Re-test: check, Dead Cat Bounce: check, The Bottom: ?

Recs

5

November 20, 2008 – Comments (2) | RELATED TICKERS: DDM , RJA , USO

I'm tired, I've been working hard to keep folks around even.  I don't know what the bottom is.  Increasing the money supply a ton seems to be the right move.  Stagflation is a better option than depression, and I think Ben and Pauly are taking us there.  Congress needs to realize that BK in the auto industry is a bad idea due to chain reaction that would ensue.  What Congress ought to do instead of giving the car companies money though is du two things:

1. Absorb all pension costs.

2. Order a million additional cars each of the next three years with a lot of the money upfront instead of on delivery and rebuild the federal car fleets at the leisure of the industry as they reduce their labor force another 10-15% as a condition of #1.

::::

Update the post on the market bottom between "Re-test: check, Dead" and "condition of #1.", inclusive, changing "Congress" to "Washington".

● Recorded data:

::::

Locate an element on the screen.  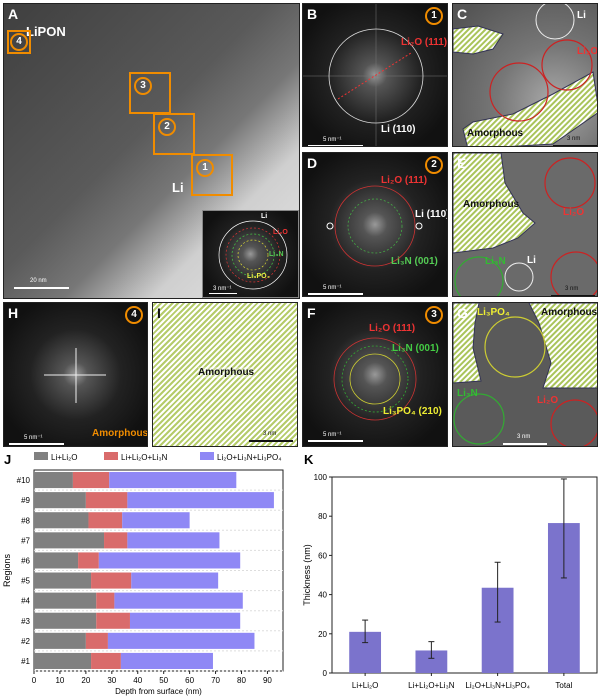
y-tick-label: #9 is located at coordinates (26, 500).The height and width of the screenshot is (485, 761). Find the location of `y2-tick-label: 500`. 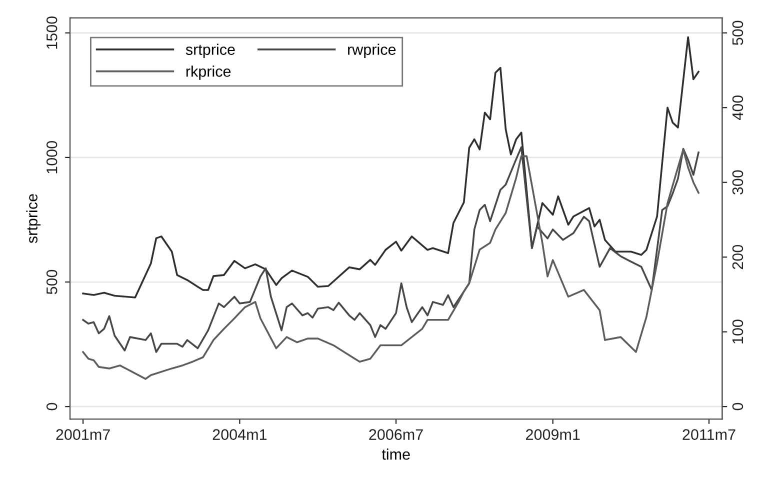

y2-tick-label: 500 is located at coordinates (738, 33).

::::

● Response to the task:
Re-test: check, Dead Cat Bounce: check, The Bottom: ?

Recs

5

November 20, 2008 – Comments (2) | RELATED TICKERS: DDM , RJA , USO

I'm tired, I've been working hard to keep folks around even.  I don't know what the bottom is.  Increasing the money supply a ton seems to be the right move.  Stagflation is a better option than depression, and I think Ben and Pauly are taking us there.  Washington needs to realize that BK in the auto industry is a bad idea due to chain reaction that would ensue.  What Washington ought to do instead of giving the car companies money though is du two things:

1. Absorb all pension costs.

2. Order a million additional cars each of the next three years with a lot of the money upfront instead of on delivery and rebuild the federal car fleets at the leisure of the industry as they reduce their labor force another 10-15% as a condition of #1.